• [GOAL OF THE EXERCISE] Rewrite the material from its first line through the line containing "coord(779,740)", changing every "Task" to "Goal" and leaving everything else unchanged.

Source records:
· · ·
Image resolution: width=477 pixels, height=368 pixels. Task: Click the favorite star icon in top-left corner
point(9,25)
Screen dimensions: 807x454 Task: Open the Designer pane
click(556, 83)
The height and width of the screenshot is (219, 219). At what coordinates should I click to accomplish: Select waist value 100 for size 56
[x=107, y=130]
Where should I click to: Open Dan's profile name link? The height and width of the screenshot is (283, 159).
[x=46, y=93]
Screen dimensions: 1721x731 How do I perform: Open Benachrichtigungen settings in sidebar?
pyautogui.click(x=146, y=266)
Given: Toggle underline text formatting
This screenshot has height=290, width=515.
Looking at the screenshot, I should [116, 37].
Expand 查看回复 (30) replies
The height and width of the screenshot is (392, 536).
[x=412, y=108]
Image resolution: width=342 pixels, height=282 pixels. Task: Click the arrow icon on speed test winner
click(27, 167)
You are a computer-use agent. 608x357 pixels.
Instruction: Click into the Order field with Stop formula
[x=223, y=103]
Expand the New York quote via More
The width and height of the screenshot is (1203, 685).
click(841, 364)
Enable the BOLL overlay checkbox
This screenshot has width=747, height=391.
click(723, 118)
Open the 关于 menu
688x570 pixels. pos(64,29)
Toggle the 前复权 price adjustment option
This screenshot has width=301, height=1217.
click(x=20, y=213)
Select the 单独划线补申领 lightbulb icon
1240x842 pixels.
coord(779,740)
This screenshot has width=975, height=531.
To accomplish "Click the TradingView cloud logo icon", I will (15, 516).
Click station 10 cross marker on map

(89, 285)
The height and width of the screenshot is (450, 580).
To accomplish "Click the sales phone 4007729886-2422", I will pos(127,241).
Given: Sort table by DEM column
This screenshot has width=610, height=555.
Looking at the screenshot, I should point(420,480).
· · ·
• [RESULT OF THE EXERCISE]
Image resolution: width=477 pixels, height=368 pixels. Goal: Click the favorite star icon in top-left corner
point(9,25)
Screen dimensions: 807x454 Goal: Open the Designer pane
click(556, 83)
The height and width of the screenshot is (219, 219). At what coordinates should I click to accomplish: Select waist value 100 for size 56
[x=107, y=130]
Where should I click to: Open Dan's profile name link? The height and width of the screenshot is (283, 159).
[x=46, y=93]
Screen dimensions: 1721x731 How do I perform: Open Benachrichtigungen settings in sidebar?
pyautogui.click(x=146, y=266)
Given: Toggle underline text formatting
This screenshot has height=290, width=515.
Looking at the screenshot, I should [116, 37].
Expand 查看回复 (30) replies
The height and width of the screenshot is (392, 536).
[x=412, y=108]
Image resolution: width=342 pixels, height=282 pixels. Goal: Click the arrow icon on speed test winner
click(27, 167)
You are a computer-use agent. 608x357 pixels.
Instruction: Click into the Order field with Stop formula
[x=223, y=103]
Expand the New York quote via More
The width and height of the screenshot is (1203, 685).
click(841, 364)
Enable the BOLL overlay checkbox
This screenshot has width=747, height=391.
click(723, 118)
Open the 关于 menu
688x570 pixels. pos(64,29)
Toggle the 前复权 price adjustment option
This screenshot has width=301, height=1217.
click(x=20, y=213)
Select the 单独划线补申领 lightbulb icon
1240x842 pixels.
coord(779,740)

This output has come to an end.